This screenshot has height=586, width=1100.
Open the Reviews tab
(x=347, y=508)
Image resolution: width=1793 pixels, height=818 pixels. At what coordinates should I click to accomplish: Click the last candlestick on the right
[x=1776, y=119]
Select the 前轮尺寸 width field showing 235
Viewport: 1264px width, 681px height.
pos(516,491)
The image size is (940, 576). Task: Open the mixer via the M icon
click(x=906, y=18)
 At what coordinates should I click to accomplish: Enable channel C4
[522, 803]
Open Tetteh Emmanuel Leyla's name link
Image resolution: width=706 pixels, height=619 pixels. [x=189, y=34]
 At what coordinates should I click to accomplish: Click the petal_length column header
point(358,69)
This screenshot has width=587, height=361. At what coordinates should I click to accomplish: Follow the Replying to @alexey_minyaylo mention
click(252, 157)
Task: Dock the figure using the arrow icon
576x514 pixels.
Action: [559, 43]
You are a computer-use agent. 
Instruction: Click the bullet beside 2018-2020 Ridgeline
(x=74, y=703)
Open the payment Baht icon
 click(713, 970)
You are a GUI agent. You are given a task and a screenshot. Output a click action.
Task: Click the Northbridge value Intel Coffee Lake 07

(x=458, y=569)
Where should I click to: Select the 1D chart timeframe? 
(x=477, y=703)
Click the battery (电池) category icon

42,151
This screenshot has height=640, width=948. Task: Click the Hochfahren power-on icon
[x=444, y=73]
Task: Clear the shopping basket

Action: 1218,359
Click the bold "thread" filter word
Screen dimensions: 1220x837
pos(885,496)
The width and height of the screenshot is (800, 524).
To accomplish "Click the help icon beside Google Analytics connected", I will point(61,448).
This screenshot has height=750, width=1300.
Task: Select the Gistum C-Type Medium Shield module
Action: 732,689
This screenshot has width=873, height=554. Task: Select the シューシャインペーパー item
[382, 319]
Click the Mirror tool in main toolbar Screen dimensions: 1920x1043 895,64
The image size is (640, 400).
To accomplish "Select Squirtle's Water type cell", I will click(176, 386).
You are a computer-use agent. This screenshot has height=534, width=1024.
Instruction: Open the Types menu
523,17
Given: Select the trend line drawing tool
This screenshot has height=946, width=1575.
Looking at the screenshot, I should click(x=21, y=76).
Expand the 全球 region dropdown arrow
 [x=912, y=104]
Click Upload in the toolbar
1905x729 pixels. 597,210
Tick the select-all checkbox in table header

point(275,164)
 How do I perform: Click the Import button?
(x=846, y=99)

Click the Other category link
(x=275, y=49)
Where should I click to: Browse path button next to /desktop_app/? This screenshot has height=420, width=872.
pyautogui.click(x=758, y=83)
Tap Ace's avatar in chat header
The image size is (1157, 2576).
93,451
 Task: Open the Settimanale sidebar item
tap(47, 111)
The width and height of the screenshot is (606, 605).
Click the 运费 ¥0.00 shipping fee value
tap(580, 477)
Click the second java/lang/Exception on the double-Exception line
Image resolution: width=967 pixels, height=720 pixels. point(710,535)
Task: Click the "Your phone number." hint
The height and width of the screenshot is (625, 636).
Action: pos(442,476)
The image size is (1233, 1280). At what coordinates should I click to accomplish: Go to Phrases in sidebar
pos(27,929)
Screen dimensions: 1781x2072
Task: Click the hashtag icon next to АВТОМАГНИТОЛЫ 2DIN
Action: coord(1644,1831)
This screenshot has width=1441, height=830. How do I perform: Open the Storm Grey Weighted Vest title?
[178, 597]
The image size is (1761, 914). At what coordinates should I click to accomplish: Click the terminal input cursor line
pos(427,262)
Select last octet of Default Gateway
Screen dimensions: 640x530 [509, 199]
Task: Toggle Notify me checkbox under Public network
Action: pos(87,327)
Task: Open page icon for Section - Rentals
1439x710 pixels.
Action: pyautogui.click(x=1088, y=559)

Task - Reproduce the material above in full, word for word.

Output of the task -
This screenshot has height=586, width=1100.
Open the Reviews tab
(x=347, y=508)
Image resolution: width=1793 pixels, height=818 pixels. At what coordinates should I click to accomplish: Click the last candlestick on the right
[x=1776, y=119]
Select the 前轮尺寸 width field showing 235
Viewport: 1264px width, 681px height.
pos(516,491)
The image size is (940, 576). Task: Open the mixer via the M icon
click(x=906, y=18)
 At what coordinates should I click to accomplish: Enable channel C4
[522, 803]
Open Tetteh Emmanuel Leyla's name link
Image resolution: width=706 pixels, height=619 pixels. [x=189, y=34]
 At what coordinates should I click to accomplish: Click the petal_length column header
point(358,69)
This screenshot has width=587, height=361. At what coordinates should I click to accomplish: Follow the Replying to @alexey_minyaylo mention
click(252, 157)
Task: Dock the figure using the arrow icon
576x514 pixels.
Action: [559, 43]
You are a computer-use agent. 
Instruction: Click the bullet beside 2018-2020 Ridgeline
(x=74, y=703)
Open the payment Baht icon
 click(713, 970)
You are a GUI agent. You are given a task and a screenshot. Output a click action.
Task: Click the Northbridge value Intel Coffee Lake 07

(x=458, y=569)
Where should I click to: Select the 1D chart timeframe? 
(x=477, y=703)
Click the battery (电池) category icon

42,151
This screenshot has height=640, width=948. Task: Click the Hochfahren power-on icon
[x=444, y=73]
Task: Clear the shopping basket

Action: 1218,359
Click the bold "thread" filter word
Screen dimensions: 1220x837
pos(885,496)
The width and height of the screenshot is (800, 524).
To accomplish "Click the help icon beside Google Analytics connected", I will point(61,448).
This screenshot has height=750, width=1300.
Task: Select the Gistum C-Type Medium Shield module
Action: 732,689
This screenshot has width=873, height=554. Task: Select the シューシャインペーパー item
[382, 319]
Click the Mirror tool in main toolbar Screen dimensions: 1920x1043 895,64
The image size is (640, 400).
To accomplish "Select Squirtle's Water type cell", I will click(176, 386).
You are a computer-use agent. This screenshot has height=534, width=1024.
Instruction: Open the Types menu
523,17
Given: Select the trend line drawing tool
This screenshot has height=946, width=1575.
Looking at the screenshot, I should click(x=21, y=76).
Expand the 全球 region dropdown arrow
 [x=912, y=104]
Click Upload in the toolbar
1905x729 pixels. 597,210
Tick the select-all checkbox in table header

point(275,164)
 How do I perform: Click the Import button?
(x=846, y=99)

Click the Other category link
(x=275, y=49)
Where should I click to: Browse path button next to /desktop_app/? This screenshot has height=420, width=872.
pyautogui.click(x=758, y=83)
Tap Ace's avatar in chat header
The image size is (1157, 2576).
93,451
 Task: Open the Settimanale sidebar item
tap(47, 111)
The width and height of the screenshot is (606, 605).
Click the 运费 ¥0.00 shipping fee value
tap(580, 477)
Click the second java/lang/Exception on the double-Exception line
Image resolution: width=967 pixels, height=720 pixels. point(710,535)
Task: Click the "Your phone number." hint
The height and width of the screenshot is (625, 636).
Action: pos(442,476)
The image size is (1233, 1280). At what coordinates should I click to accomplish: Go to Phrases in sidebar
pos(27,929)
Screen dimensions: 1781x2072
Task: Click the hashtag icon next to АВТОМАГНИТОЛЫ 2DIN
Action: coord(1644,1831)
This screenshot has width=1441, height=830. How do I perform: Open the Storm Grey Weighted Vest title?
[178, 597]
The image size is (1761, 914). At what coordinates should I click to accomplish: Click the terminal input cursor line
pos(427,262)
Select last octet of Default Gateway
Screen dimensions: 640x530 [509, 199]
Task: Toggle Notify me checkbox under Public network
Action: pos(87,327)
Task: Open page icon for Section - Rentals
1439x710 pixels.
Action: pyautogui.click(x=1088, y=559)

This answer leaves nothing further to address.